I was fed up with it, and I switched to a 1 TB SSD, which is totally silent, just like my Mac.
Having an entire drive dedicated to Time Machine only, though, was a bit excessive, and I wanted to be able to keep some files on it as well. I know I could just put them in the same APFS partition Time Machine is using, but given how finicky it can be at times, I preferred leaving it alone and resorting to a nice feature of APFS, which is having different volumes on the same disk. Volumes are not like partition, they are not fixed-size: they share all the available space on the drive. This way you cold have 10 volumes on a single 1 TB drive, and they all would see 1 TB of free space in the beginning.

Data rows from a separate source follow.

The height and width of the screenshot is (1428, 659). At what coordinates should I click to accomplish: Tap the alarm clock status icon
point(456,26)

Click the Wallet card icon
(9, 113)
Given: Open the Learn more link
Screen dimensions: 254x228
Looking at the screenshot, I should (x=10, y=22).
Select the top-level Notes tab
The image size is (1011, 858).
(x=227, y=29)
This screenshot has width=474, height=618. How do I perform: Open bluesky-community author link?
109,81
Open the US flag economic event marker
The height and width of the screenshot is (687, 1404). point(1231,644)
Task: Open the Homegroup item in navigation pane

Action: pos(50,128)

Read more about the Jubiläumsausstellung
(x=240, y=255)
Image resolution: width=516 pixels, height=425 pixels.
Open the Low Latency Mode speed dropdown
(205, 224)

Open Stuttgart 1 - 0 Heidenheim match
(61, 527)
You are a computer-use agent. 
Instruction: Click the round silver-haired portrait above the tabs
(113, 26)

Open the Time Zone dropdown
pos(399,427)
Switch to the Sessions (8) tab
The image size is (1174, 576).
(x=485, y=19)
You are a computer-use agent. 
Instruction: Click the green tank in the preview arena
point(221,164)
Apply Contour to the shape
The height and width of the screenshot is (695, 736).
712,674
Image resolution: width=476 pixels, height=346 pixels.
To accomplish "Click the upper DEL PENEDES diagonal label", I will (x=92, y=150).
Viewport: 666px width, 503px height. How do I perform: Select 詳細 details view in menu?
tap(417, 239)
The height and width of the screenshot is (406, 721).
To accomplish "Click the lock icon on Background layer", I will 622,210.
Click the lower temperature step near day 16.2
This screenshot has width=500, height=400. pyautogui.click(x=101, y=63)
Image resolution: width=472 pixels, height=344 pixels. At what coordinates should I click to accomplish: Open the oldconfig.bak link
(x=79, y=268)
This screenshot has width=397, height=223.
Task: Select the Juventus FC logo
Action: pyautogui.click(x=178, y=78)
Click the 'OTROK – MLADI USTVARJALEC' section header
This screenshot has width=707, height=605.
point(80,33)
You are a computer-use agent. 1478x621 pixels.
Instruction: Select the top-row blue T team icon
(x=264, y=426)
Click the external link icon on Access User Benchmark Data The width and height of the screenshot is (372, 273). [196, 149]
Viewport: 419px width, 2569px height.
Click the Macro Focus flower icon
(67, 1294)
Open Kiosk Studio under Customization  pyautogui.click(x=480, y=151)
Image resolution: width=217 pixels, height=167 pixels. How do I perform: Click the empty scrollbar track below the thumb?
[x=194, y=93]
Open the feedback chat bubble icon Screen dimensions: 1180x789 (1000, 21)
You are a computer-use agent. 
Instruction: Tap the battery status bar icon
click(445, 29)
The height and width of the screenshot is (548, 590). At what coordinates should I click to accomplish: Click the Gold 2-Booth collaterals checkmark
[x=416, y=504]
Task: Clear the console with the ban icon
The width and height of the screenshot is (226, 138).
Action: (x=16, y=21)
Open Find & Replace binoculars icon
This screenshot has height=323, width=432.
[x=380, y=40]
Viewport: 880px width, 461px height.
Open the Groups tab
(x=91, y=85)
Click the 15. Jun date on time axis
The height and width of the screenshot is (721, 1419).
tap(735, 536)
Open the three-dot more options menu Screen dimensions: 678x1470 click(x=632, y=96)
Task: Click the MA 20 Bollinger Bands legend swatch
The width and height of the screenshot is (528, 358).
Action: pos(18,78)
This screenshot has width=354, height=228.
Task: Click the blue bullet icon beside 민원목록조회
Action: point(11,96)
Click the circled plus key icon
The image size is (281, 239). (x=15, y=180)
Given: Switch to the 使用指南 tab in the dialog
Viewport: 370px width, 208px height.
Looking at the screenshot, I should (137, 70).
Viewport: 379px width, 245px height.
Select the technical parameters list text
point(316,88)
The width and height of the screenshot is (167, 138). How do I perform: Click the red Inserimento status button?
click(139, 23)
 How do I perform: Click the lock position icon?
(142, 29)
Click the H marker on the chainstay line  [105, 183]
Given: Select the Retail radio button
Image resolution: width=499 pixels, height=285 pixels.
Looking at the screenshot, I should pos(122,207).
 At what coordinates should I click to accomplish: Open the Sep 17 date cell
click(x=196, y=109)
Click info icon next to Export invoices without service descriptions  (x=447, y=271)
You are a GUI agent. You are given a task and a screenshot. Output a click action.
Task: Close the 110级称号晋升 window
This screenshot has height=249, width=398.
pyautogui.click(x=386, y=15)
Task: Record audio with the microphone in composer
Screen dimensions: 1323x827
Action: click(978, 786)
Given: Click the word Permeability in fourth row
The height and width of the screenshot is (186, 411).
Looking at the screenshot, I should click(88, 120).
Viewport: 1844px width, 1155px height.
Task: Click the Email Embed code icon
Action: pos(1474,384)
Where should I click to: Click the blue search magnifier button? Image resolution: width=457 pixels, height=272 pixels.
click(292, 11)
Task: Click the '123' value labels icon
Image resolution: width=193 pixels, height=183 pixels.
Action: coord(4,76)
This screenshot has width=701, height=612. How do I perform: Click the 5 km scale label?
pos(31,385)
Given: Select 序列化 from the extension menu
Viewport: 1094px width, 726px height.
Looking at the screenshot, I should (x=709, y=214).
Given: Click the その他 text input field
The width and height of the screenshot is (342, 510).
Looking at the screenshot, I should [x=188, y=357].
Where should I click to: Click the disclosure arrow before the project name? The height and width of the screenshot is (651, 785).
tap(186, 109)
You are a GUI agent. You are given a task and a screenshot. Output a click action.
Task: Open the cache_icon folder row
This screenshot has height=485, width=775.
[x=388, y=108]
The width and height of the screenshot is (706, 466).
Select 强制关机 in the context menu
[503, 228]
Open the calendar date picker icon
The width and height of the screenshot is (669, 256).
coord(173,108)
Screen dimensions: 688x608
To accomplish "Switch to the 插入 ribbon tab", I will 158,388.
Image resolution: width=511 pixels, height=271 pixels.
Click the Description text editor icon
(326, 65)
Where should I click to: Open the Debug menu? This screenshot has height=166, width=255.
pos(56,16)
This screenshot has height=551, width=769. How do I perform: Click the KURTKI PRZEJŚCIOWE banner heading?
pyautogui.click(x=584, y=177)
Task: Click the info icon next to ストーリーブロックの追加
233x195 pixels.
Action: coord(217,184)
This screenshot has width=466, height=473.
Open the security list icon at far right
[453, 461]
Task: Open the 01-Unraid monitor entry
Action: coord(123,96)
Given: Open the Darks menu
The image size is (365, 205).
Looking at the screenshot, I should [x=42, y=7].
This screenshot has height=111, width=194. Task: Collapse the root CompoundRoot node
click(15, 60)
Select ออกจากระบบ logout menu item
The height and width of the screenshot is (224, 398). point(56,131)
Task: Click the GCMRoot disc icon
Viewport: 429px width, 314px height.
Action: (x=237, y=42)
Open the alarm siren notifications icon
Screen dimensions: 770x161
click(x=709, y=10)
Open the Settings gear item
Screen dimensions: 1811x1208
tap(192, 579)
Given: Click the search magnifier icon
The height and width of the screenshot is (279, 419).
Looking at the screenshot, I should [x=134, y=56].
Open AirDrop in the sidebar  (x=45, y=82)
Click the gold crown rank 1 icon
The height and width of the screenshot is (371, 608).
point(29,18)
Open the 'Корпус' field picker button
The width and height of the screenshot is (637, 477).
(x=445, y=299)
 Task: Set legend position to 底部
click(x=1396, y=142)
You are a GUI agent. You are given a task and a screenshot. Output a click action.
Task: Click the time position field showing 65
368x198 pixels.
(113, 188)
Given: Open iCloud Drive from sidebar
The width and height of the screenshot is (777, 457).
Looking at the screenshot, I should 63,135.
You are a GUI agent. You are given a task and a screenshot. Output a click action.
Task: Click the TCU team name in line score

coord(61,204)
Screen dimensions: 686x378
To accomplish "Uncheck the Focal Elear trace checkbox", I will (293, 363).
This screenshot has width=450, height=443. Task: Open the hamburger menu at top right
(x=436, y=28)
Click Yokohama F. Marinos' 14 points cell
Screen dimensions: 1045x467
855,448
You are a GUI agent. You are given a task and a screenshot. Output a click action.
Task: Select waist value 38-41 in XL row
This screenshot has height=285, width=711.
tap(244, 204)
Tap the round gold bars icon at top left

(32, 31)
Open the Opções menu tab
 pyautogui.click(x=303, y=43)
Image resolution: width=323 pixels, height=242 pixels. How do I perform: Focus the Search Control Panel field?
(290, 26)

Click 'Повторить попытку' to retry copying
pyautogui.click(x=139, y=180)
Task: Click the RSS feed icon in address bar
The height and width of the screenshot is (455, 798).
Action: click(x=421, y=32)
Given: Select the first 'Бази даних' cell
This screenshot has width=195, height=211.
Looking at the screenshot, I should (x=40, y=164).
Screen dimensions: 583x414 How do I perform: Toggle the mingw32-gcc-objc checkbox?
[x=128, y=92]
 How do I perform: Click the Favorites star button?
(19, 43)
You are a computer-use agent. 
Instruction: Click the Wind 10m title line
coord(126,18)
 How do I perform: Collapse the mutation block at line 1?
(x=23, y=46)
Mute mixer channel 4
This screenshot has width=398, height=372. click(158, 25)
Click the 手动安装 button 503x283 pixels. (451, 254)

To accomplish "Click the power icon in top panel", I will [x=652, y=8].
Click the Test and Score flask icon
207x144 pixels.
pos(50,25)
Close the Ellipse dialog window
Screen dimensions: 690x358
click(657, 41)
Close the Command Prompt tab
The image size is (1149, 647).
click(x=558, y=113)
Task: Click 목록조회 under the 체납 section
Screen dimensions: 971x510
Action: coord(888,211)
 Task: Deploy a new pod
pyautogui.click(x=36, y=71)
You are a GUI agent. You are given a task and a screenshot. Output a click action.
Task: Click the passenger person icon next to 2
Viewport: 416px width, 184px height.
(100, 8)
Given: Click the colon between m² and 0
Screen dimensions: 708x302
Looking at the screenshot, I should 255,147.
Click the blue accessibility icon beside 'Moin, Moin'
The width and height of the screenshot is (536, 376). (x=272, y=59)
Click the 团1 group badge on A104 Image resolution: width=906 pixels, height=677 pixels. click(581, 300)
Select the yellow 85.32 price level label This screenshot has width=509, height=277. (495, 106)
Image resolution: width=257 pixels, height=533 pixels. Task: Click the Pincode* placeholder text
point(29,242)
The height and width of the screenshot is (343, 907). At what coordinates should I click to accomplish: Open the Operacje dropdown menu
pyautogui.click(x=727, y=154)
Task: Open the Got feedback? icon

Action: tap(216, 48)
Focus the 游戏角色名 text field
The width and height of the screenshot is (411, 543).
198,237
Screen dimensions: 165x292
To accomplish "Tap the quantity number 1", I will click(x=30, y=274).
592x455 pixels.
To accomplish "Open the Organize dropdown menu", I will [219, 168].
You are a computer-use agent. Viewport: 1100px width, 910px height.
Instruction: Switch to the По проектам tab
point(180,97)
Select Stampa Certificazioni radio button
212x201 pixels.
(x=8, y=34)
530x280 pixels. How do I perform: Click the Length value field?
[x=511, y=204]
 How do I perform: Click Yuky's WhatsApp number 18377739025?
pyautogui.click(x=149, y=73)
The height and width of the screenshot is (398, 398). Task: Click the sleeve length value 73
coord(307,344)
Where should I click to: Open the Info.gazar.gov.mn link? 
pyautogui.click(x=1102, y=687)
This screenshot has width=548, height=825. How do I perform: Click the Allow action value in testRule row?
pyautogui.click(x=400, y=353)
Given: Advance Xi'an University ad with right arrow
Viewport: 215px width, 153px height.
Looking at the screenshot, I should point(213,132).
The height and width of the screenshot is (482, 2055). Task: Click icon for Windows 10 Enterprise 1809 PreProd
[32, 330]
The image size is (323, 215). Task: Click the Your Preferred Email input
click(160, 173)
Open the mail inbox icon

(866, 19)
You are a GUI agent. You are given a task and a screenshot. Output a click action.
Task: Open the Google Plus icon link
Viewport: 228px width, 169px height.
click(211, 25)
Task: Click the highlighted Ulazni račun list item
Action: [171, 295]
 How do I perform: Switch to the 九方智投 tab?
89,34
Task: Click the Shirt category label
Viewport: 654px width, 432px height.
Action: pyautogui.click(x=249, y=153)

That is all great, and you can easily add volumes to an APFS drive thorough Disk Utility, you just have to select the drive from the sidebar and click the + button on the tool bar on the right. You also get a handy feature which I wanted to enable for my Time Machine volume: the ability to set a quota for that volume, which is basically a hard limit on the size of that volume. I wanted to make sure Time Machine could use at most 500 GB of the 1 TB, while allowing my data volume to use all the available space if necessary.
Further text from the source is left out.